EXERCISE A ▸ From the David Ades interview, print the stretch from "Why did you" through "hit the sidewalk." word for word.

PAGE TEXT ▸
---*---
It’s been a decade between solo albums for David Ades, but after a trip to New York he returns with an impressive new work, Glorious Uncertainty: an album dedicated to his father, Joe Ades, famous in New York as the ‘Peeler Guy’.
Every day Joe left home to sell vegetable peelers on the street, setting out alone each morning pushing a cartful of carrots, potatoes and a chopping board. Every day for him was an improvisation. Now it’s David’s turn. As comfortable on the street as he is in the Sydney Opera House, Dave Ades is a world-class musician, with music in his heart, and a story to tell. He spoke to Mandy Nolan.
Why did you decide to travel back to New York for this album?
I lived in New York for three years from the age of 19 and also since 2004 I’ve been going back there every year for at least a few months at a time. I’ve been able to forge some great playing relationships with some amazing players over there and it always feels like a second home to me as soon as I hit the sidewalk.
What is it about New York that is so evocative for you?
The music is the main thing, that’s what draws me there every year; it’s like a devout Muslim having to go to Mecca. It seeps out of every building and street, there a charge in the air unlike anything I’ve felt elsewhere that never fails to uplift and inspire me.
Your father had a wonderfully humble and useful profession – how has that inspired you, as a musician (who are notoriously not humble and not useful!)?
My father lived off his wits his whole life, he truly knew how to live a day at a time and took life as it came to him. He was a master improviser in that he would launch himself into his daily work with no foreseeable knowledge about how that would pan out or where he would end up or how much he would end up with! For those that aren’t familiar with him, Joe Ades was a master street trader on the streets of New York; Google his name or put it into YouTube and you will be intrigued and entertained for hours.
Was it your father who gave you a love of jazz? I’m interested how a young boy coming through the sixties was seduced by the allure of his father’s music, at a time when popular music culture was so dynamic?
---*---
EXERCISE B ▸ Output the stretch of the records from the line containing "2014x1280 pixels." through the line containing "Action: pos(1824,531)", with both of those lines included, reproducing each line unchanged.
---*---
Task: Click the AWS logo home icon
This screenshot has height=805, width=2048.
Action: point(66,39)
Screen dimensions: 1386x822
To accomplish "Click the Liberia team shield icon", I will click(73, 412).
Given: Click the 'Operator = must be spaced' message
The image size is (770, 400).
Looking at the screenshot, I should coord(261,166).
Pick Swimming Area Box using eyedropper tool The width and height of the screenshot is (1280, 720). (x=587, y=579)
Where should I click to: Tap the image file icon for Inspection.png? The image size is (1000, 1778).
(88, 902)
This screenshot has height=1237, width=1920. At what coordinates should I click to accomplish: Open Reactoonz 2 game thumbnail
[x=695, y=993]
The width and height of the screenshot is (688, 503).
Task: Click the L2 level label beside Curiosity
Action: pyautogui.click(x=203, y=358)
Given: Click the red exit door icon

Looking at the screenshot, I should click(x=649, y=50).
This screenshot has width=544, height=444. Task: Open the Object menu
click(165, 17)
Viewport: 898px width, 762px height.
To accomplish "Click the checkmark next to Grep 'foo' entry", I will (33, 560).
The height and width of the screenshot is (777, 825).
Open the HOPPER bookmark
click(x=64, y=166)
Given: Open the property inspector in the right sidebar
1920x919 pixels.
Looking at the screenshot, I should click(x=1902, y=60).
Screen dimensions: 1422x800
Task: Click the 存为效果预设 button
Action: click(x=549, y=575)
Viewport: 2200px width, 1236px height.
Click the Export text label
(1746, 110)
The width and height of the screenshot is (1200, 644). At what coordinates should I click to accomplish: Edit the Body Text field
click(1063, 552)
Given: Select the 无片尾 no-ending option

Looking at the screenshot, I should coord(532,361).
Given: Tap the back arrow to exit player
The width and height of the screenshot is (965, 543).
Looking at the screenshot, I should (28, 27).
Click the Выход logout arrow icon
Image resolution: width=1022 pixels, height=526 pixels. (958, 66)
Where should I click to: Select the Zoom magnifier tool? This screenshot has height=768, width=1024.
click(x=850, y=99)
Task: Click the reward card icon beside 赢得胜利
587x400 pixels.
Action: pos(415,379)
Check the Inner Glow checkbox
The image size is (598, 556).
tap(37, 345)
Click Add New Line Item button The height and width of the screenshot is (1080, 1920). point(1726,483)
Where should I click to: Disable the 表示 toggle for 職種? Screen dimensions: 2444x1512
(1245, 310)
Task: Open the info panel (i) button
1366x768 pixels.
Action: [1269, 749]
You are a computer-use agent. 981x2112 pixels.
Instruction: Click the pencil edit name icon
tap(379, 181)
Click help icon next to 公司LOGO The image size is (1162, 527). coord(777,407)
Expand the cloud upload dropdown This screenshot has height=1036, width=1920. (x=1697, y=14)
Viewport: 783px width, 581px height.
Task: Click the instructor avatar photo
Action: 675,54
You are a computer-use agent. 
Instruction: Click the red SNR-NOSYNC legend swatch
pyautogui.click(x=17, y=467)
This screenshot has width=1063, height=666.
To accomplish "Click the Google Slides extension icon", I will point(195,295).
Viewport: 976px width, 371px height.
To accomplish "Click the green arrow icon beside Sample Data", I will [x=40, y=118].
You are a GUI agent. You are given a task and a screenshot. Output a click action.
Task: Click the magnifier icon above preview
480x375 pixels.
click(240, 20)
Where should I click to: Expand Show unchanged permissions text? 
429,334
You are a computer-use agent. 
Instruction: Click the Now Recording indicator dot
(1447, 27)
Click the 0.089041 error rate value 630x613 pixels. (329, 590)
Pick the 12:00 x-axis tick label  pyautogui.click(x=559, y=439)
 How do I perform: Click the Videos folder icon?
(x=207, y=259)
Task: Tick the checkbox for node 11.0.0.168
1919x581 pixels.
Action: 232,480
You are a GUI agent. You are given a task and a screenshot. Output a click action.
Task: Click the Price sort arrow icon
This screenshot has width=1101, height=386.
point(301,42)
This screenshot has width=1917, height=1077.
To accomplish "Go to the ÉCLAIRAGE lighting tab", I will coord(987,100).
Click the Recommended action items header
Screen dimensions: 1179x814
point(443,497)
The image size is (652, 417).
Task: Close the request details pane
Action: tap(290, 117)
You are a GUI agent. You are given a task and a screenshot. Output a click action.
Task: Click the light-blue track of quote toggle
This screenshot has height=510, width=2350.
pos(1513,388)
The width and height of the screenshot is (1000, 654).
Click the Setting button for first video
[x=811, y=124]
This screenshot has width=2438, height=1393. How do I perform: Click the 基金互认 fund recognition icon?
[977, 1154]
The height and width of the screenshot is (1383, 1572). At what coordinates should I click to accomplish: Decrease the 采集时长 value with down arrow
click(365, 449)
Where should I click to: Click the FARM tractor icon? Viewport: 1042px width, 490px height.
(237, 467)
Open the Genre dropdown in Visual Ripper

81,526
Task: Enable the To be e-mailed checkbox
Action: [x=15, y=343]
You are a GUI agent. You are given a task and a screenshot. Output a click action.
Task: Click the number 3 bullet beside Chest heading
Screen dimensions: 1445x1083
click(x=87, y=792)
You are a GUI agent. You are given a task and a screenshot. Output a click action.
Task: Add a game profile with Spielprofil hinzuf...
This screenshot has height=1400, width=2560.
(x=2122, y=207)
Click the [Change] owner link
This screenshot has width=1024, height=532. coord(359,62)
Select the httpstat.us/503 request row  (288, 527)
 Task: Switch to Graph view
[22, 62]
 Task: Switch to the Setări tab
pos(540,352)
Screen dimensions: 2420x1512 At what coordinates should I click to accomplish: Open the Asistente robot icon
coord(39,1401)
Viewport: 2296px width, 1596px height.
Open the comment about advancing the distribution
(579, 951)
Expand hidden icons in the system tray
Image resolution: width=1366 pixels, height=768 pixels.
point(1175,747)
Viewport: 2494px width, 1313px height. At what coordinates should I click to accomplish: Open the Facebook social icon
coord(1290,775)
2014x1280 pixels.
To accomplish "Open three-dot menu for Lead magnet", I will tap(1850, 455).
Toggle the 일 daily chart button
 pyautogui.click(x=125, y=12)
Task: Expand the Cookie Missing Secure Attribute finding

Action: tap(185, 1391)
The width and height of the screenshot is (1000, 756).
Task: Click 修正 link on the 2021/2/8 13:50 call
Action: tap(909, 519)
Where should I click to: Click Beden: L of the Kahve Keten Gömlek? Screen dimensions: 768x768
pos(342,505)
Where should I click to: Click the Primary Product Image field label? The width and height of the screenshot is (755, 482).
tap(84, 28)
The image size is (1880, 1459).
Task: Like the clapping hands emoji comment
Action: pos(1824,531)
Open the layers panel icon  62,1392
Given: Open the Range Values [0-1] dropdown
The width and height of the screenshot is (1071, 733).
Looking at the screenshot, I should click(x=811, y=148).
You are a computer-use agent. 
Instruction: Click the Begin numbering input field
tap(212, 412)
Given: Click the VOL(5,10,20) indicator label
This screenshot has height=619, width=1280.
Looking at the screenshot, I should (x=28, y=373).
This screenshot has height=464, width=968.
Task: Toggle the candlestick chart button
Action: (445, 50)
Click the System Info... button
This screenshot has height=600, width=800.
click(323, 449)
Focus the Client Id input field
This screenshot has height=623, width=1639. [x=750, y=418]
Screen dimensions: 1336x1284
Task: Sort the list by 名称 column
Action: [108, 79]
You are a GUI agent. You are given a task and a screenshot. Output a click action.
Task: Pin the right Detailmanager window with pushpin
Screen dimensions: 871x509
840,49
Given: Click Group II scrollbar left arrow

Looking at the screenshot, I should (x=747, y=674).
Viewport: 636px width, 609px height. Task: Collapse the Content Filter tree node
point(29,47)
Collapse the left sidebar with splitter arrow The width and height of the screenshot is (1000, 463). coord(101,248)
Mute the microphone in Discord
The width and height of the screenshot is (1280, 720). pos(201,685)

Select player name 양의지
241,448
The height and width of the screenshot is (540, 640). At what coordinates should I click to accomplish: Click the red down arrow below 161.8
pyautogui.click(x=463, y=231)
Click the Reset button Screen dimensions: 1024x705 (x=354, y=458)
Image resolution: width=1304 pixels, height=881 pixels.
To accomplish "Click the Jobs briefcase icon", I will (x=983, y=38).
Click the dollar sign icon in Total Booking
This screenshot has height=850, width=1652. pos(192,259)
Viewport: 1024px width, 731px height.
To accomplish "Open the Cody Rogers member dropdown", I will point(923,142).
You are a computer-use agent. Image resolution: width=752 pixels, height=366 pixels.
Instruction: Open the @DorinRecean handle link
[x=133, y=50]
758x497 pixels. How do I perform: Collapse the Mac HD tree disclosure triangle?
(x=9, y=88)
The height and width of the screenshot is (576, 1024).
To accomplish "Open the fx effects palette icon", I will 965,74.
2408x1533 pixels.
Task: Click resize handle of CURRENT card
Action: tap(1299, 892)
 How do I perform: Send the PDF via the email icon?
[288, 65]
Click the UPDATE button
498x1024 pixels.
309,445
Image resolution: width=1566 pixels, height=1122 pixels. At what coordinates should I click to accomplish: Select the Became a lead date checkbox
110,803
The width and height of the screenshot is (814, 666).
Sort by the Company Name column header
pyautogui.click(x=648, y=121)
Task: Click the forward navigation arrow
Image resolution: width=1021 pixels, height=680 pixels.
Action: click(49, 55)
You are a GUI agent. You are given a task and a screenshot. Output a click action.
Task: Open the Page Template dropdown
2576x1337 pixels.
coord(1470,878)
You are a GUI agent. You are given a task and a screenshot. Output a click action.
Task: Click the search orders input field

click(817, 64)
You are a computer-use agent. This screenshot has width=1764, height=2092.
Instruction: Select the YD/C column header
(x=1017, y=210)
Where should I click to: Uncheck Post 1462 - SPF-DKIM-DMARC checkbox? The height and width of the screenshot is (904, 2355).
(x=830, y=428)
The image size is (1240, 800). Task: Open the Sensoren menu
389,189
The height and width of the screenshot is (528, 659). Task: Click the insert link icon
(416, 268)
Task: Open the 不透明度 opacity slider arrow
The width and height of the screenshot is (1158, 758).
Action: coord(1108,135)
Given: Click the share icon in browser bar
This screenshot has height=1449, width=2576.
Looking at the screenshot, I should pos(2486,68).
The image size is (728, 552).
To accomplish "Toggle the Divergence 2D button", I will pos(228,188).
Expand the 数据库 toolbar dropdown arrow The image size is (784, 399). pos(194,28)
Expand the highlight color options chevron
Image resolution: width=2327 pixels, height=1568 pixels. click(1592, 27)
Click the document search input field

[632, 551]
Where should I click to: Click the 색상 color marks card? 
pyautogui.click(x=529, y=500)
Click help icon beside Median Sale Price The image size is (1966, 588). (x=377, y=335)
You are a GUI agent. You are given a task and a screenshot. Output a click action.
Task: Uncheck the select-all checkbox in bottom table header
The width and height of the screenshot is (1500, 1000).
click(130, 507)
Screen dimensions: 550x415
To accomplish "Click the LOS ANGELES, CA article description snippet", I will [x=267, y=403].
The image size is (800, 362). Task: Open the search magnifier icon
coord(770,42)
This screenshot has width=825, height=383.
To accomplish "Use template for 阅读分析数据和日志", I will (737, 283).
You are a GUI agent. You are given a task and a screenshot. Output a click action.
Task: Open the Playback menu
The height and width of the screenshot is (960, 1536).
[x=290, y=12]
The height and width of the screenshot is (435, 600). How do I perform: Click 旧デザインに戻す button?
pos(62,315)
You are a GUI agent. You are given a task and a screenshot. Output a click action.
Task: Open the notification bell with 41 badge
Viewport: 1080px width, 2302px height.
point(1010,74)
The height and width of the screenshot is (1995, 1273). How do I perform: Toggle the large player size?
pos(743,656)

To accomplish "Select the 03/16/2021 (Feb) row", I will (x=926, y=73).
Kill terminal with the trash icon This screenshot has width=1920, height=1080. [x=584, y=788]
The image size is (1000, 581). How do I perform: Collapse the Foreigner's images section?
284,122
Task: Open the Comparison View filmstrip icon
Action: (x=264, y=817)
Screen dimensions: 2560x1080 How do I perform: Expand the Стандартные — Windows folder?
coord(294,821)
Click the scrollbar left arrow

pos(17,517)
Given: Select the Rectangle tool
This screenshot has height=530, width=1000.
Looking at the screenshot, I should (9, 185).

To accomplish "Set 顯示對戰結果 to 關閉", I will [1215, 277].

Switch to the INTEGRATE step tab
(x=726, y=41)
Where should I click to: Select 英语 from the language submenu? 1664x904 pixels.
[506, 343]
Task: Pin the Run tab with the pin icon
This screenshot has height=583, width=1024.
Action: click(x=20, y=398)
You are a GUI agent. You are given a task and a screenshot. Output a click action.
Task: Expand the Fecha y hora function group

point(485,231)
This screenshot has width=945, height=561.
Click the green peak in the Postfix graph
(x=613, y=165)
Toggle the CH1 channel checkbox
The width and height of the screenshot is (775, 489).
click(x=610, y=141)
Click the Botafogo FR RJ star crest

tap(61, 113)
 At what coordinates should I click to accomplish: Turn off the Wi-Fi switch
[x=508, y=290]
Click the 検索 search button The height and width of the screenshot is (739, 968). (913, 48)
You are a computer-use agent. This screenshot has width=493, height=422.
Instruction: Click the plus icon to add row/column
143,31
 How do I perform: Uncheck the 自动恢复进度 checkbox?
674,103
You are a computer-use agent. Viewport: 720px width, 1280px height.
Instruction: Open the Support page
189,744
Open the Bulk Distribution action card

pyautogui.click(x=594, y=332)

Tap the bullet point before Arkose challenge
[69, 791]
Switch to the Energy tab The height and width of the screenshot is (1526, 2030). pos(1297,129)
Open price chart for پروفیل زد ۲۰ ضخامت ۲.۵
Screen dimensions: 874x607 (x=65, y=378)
---*---
RIGHT ANSWER A ▸
Why did you decide to travel back to New York for this album?
I lived in New York for three years from the age of 19 and also since 2004 I’ve been going back there every year for at least a few months at a time. I’ve been able to forge some great playing relationships with some amazing players over there and it always feels like a second home to me as soon as I hit the sidewalk.

RIGHT ANSWER B ▸
2014x1280 pixels.
To accomplish "Open three-dot menu for Lead magnet", I will tap(1850, 455).
Toggle the 일 daily chart button
 pyautogui.click(x=125, y=12)
Task: Expand the Cookie Missing Secure Attribute finding

Action: tap(185, 1391)
The width and height of the screenshot is (1000, 756).
Task: Click 修正 link on the 2021/2/8 13:50 call
Action: tap(909, 519)
Where should I click to: Click Beden: L of the Kahve Keten Gömlek? Screen dimensions: 768x768
pos(342,505)
Where should I click to: Click the Primary Product Image field label? The width and height of the screenshot is (755, 482).
tap(84, 28)
The image size is (1880, 1459).
Task: Like the clapping hands emoji comment
Action: pos(1824,531)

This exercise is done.